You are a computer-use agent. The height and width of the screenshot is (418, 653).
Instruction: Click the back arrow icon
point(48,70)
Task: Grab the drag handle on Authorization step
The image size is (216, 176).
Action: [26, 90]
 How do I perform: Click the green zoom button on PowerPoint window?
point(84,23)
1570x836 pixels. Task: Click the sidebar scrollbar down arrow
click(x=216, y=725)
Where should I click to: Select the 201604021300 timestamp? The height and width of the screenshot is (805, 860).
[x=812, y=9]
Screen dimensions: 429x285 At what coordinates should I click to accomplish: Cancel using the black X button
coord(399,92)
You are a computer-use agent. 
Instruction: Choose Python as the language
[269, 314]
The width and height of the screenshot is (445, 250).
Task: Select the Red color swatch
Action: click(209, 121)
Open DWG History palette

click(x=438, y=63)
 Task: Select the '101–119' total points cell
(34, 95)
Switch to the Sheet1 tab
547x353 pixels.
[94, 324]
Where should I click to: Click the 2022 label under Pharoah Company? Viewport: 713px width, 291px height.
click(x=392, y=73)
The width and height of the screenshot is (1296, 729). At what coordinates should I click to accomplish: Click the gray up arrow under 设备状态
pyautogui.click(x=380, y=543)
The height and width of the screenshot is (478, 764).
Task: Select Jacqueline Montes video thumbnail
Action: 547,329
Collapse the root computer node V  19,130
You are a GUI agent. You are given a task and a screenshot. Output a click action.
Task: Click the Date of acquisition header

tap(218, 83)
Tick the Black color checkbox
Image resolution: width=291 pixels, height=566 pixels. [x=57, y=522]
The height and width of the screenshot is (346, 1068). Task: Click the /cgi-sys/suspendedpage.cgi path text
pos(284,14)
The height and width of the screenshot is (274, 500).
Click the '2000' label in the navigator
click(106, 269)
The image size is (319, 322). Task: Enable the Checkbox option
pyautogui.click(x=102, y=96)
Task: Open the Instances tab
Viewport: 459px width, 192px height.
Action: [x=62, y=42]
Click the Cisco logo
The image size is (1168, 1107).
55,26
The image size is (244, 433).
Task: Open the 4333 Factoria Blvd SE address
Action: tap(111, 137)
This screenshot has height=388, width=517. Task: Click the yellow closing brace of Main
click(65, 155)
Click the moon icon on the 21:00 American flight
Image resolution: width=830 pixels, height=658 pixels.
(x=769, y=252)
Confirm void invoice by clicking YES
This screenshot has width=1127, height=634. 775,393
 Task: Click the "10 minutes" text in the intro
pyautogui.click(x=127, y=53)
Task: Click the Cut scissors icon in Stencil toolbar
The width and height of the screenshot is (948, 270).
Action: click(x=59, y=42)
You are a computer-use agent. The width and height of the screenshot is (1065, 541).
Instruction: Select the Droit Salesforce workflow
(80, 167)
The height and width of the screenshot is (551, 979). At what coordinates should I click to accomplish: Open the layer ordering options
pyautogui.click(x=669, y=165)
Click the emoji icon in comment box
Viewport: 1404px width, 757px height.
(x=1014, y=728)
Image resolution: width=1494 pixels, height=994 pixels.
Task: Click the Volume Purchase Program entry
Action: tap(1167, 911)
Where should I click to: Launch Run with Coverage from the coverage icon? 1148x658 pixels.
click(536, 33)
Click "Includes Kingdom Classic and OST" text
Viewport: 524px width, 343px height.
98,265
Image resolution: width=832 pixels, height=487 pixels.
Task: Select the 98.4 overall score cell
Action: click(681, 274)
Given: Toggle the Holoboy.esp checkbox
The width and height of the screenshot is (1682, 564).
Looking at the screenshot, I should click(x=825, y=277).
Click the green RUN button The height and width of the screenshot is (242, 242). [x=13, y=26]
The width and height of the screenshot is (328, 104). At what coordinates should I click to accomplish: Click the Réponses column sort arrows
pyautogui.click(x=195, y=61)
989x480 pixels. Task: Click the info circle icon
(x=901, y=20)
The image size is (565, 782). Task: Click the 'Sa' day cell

* _TASK DESCRIPTION_
In the listing above, find the line containing "You are a computer-use agent. The width" and the line containing "Click the emoji icon in comment box", then quote both, plus every line between them, exactly as written.

* _YOUR RESPONSE_
You are a computer-use agent. The width and height of the screenshot is (1065, 541).
Instruction: Select the Droit Salesforce workflow
(80, 167)
The height and width of the screenshot is (551, 979). At what coordinates should I click to accomplish: Open the layer ordering options
pyautogui.click(x=669, y=165)
Click the emoji icon in comment box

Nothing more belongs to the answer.